Dmitry Nikolaev - stock.adobe.co

Styra policy builder eases access to IT compliance as code

Styra's Rego Policy Builder guides novice users through the process of rendering OPA policies, part of the vendor's push to broaden the audience for its commercial software.

Styra rolled out an interface for IT compliance-as-code newbies this week as part of its bid to market the Open Policy Agent to a mainstream enterprise audience.

The open source Open Policy Agent (OPA) quickly gained momentum among the first enterprises to put Kubernetes container orchestration and microservices into production.
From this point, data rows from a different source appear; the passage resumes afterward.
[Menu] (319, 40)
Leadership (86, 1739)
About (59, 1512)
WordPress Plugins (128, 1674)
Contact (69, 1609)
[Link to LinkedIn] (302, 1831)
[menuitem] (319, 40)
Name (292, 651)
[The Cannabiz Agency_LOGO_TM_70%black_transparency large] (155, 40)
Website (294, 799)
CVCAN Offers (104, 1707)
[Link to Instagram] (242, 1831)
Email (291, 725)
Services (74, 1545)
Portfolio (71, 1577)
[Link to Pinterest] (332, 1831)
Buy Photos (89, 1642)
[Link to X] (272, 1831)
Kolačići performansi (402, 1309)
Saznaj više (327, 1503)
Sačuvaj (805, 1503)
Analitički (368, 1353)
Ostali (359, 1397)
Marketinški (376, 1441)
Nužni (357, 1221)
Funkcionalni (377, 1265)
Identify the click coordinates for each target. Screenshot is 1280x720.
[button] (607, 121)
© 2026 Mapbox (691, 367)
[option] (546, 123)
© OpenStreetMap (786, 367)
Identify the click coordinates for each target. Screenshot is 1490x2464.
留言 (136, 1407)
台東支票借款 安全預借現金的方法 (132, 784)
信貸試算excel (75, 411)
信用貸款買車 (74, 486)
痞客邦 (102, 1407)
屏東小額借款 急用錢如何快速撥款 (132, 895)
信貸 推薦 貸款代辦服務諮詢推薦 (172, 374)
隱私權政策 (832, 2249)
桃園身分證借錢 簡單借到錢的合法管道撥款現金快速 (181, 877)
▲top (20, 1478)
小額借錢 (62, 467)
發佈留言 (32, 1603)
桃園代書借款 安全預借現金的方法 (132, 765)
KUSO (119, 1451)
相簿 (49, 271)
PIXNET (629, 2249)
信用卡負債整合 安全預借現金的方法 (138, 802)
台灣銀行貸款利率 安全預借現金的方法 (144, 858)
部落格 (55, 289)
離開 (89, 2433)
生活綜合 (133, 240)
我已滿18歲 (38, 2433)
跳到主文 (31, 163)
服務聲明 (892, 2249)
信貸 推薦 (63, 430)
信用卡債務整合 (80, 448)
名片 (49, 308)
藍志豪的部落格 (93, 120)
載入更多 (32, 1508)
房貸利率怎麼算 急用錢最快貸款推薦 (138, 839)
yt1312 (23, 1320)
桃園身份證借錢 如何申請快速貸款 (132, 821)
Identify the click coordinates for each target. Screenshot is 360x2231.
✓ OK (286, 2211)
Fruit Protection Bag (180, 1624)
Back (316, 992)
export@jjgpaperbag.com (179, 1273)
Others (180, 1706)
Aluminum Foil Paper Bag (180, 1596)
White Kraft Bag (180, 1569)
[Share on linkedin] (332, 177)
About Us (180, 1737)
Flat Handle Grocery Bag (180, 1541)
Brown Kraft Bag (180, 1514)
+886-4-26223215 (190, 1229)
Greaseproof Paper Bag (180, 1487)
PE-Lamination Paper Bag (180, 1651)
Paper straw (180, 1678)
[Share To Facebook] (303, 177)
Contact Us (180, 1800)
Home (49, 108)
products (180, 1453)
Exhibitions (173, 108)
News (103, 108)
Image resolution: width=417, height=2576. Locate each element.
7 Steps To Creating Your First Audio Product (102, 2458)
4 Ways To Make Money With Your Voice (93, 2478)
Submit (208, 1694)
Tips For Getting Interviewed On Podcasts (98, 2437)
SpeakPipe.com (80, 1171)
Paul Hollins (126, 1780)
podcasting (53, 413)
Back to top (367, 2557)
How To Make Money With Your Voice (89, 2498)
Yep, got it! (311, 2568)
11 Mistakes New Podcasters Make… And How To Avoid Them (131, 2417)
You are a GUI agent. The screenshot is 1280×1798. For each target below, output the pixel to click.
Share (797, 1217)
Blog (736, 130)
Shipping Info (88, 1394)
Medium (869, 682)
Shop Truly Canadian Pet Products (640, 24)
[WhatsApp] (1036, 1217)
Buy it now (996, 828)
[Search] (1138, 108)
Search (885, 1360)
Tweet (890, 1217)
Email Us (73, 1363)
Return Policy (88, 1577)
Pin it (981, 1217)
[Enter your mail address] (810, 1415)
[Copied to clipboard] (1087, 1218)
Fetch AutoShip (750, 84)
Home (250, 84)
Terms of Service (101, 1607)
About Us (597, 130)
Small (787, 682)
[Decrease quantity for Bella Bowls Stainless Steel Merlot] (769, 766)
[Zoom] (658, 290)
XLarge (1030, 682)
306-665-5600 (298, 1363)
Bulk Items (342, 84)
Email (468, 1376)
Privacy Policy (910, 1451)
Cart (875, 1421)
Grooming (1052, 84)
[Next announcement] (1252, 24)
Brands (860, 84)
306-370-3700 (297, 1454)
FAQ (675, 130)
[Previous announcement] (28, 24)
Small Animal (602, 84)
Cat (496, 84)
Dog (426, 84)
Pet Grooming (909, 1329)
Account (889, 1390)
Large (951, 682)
The tool, which automatically enforces policies written in code across a wide array of infrastructure and application types, was in use at Netflix as early as 2017, Intel and Capital One in 2018, and began to generate mainstream buzz by mid-2019.

Styra Inc., founded by OPA's creators, also came out of stealth with its commercial product, Declarative Authorization Service (DAS), in March 2019. The company added a curated set of pre-built Kubernetes policies in April 2020, and similar packaged policies for microservices and service mesh in May.

Now, the company has added Rego Policy Builder, a user interface that abstracts away much of the difficult Rego coding language for users who aren't well-versed in programming, and offers guidance for writing policies in the form of drop-down lists of options, along with error detection.

It's not quite a drag-and-drop low-code interface, but Rego Policy Builder is intended to make DAS more approachable than the standard Styra IDE's UI, said Styra CTO and co-founder Tim Hinrichs.

"It's the same level of sophistication you get with the Open Policy Agent, but designed for a more casual policy author," Hinrichs said. "They could learn everything they need to about OPA, but they use it less frequently [than a developer], and so they need a little more guidance when it comes to writing policies."

Sytra Rego Policy Builder
Styra's Rego Policy Builder (right) offers novice users more guidance and hints than the standard IDE (left).

Styra must move past early adopters to mainstream buyers

The new feature reflects Styra's intent to add further value and ease of use to DAS as it seeks to broaden its user base beyond open source communities, where many early adopters already have the expertise to work with the free OPA tool and skip the paid product.

For example, Frontdoor Inc., a 5,000-employee spinoff of ServiceMaster that is the parent company to brands like American Home Shield, is a committed contributor to OPA and already uses the tool as a core part of its Kubernetes and Istio deployments in production. It's also rolling out Styra DAS.

Frontdoor's engineers have already been working on their own version of Rego Policy Builder, although the Styra-made tool could save time, said Marlene Veum, director of security engineering at the company. Frontdoor may also contribute an internally developed domain-specific language to the OPA community that converts regular expressions in other languages to Rego.

"We do see value in [Rego Policy Builder] -- it's good news for Styra as a company," she said.

In the meantime, Veum is most excited about further developments in open source OPA, such as the addition of the Conftest subproject this month. Conftest offers a built-in way to test compliance-as-code policies automatically before they're deployed.

"This is very timely -- we'd rather take advantage of that rather than writing testing tools ourselves," she said.

IT compliance as code natural successor to DevOps automation

Most companies don't have the resources in-house to write their own tools as Frontdoor does, and it's these enterprises where Styra DAS will have more appeal, analysts say.

Paul DeloryPaul Delory

"Support isn't the only differential value of Styra, but even if it were, that actually might be enough of a reason to buy the licenses," said Paul Delory, analyst at Gartner Inc. "Many enterprises aren't allowed to use open source tools at all, if there's no support -- plus, many IT shops will want consulting and professional services engagements to get things set up and train the staff."

However, Styra is still a little ahead of major demand from mainstream enterprises as they still struggle with more basic forms of IT automation, according to Delory.

Support isn't the only differential value of Styra, but even if it were, that actually might be enough of a reason to buy the licenses.
Paul DeloryAnalyst, Gartner

"Most of the organizations I talk to are still trying to get their automation pipelines built," he said. "Many have no automation at all today, so this isn't even on the radar for the typical enterprise -- yet."

But IT compliance as code is the natural next step in DevOps maturity after enterprises conquer infrastructure automation, Delory said.

"If you look at the most mature DevOps pipelines, what the operations engineers spend most of their time doing is optimization, governance and compliance," he said. "They aren't building infrastructure; that's all been automated. But Ops needs a way to put up guardrails so that the developers can't do anything that would violate corporate standards."